[SOLVED] machine learning, nominal data normalization

machine learning, nominal data normalization

i am working on kmeans clustering . i have 3d dataset as no.days,frequency,food ->day is normalized by means & std deviation(SD) or better to say Standardization. which gives me range of [-2 to 14]

->for frequency and food which are NOMINAL data in my data sets are normalized by DIVIDE BY MAX ( x/max(x) ) which gives me range [0 to 1]

the problem is that the kmeans only considers the day-axis for grouping since there is obvious gap b/w points in this axis and almost ignores the other two of frequency and food (i think because of negligible gaps in frequency and food dims ).

if i apply the kmeans only on day-axis alone (1D) i get the exact similar result as i applied on 3D(days,frequency,food).

"before, i did x/max(x) as well for days but not acceptable"

so i want to know is there any way to normalize the other two nominal data of frequency and food and we get fair scaling based on DAY-axis.

food => 1,2,3 frequency => 1-36

Solution

The point of normalization is not just to get the values small.

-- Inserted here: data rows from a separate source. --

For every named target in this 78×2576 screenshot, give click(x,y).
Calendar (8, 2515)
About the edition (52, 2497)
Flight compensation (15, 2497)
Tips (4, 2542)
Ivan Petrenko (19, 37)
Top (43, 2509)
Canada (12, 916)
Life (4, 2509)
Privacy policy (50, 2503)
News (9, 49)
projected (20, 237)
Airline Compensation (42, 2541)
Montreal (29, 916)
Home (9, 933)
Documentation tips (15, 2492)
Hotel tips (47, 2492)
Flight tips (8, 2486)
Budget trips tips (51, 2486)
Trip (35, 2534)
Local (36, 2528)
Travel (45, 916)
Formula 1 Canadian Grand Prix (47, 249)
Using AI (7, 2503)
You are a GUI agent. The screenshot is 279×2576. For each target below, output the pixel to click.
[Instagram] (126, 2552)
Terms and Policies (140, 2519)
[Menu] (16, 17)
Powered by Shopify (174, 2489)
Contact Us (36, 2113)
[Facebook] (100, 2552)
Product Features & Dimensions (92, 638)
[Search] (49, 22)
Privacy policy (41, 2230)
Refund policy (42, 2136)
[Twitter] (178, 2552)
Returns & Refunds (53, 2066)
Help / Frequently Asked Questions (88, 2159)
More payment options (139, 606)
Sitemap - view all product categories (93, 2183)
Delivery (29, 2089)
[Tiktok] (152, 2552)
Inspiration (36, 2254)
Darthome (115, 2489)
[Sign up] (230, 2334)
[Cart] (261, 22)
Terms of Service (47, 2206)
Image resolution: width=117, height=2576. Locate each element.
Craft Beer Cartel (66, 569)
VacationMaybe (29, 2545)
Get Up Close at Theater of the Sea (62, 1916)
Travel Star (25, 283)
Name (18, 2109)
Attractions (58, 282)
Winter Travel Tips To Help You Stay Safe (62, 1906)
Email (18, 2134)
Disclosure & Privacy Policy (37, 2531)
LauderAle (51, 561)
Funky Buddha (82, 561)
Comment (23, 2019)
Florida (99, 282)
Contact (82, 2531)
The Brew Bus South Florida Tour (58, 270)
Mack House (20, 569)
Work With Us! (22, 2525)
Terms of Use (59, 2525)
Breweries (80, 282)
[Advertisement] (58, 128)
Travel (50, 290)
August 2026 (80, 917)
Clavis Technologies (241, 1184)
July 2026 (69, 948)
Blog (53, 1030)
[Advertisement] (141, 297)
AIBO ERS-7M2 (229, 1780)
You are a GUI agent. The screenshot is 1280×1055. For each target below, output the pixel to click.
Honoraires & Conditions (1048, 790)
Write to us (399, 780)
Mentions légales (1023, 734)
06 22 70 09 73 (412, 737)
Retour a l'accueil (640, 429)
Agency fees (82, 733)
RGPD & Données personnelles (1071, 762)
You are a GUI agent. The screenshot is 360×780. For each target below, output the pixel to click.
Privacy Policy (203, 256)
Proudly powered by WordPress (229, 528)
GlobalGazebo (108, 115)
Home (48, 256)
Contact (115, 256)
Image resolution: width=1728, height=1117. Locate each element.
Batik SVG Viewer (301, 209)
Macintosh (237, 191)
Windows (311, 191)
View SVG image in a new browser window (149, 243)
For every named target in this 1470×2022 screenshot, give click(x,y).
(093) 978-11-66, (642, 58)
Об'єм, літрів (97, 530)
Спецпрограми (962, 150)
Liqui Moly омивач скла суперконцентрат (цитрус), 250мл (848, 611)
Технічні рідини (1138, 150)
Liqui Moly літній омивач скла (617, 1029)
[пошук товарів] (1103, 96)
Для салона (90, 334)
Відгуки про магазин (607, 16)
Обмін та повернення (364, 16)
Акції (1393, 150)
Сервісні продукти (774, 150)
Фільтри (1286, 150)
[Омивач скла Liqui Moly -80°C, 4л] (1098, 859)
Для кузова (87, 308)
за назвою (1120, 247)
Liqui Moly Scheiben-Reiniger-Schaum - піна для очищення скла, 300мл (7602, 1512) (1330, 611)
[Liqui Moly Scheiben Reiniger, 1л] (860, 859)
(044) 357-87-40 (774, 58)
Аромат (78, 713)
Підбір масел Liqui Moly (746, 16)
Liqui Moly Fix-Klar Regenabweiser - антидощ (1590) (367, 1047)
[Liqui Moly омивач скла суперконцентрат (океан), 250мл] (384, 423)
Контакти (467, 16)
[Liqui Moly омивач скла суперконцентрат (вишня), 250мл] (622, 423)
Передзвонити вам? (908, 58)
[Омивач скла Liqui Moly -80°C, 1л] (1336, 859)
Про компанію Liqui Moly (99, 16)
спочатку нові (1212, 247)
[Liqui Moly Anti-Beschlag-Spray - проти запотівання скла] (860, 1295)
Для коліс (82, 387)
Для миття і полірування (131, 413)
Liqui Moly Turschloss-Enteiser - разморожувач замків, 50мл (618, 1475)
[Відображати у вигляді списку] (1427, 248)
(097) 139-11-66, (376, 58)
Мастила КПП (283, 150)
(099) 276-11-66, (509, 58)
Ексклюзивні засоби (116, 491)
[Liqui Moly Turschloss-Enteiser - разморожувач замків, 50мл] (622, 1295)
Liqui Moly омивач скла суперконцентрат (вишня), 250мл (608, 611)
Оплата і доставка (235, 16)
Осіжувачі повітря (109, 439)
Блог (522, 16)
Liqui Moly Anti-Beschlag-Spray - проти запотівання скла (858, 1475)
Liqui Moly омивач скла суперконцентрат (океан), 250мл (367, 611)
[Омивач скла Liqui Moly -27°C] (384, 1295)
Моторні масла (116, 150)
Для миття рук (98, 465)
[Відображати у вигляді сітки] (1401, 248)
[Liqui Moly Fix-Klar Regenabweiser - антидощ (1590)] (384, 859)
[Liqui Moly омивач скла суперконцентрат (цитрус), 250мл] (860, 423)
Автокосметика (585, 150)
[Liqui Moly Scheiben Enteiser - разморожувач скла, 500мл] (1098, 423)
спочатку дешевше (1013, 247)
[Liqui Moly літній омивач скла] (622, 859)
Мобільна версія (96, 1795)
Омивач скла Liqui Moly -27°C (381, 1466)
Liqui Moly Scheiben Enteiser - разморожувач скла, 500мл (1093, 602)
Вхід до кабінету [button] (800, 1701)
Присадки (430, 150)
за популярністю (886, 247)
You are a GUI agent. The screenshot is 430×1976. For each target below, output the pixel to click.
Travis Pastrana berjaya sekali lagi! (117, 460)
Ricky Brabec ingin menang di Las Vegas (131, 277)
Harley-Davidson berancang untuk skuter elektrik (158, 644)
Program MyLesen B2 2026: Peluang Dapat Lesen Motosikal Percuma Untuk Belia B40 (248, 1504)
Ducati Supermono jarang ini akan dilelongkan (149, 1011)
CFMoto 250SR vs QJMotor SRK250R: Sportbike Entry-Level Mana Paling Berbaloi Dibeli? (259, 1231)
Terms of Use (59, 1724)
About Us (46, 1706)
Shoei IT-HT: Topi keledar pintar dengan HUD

The purpose is to have comparable value ranges - something which is really hard for attributes of different units, and may well be impossible for nominal data.

For your kind of data, k-means is probably the worst choice, because k-means relies on continuous values to work. If you have nominal values, it usually gets stuck easily. So my main recommendation is to not use k-means.

For k-means to wprk on your data, a difference of 1 must be the same in every attribute. So 1 day difference = difference between food q and food 2. And because k-means is based on squared errors the difference of food 1 to food 3 is 4x as much as food to food 2.

Unless you have above property, don't use k-means.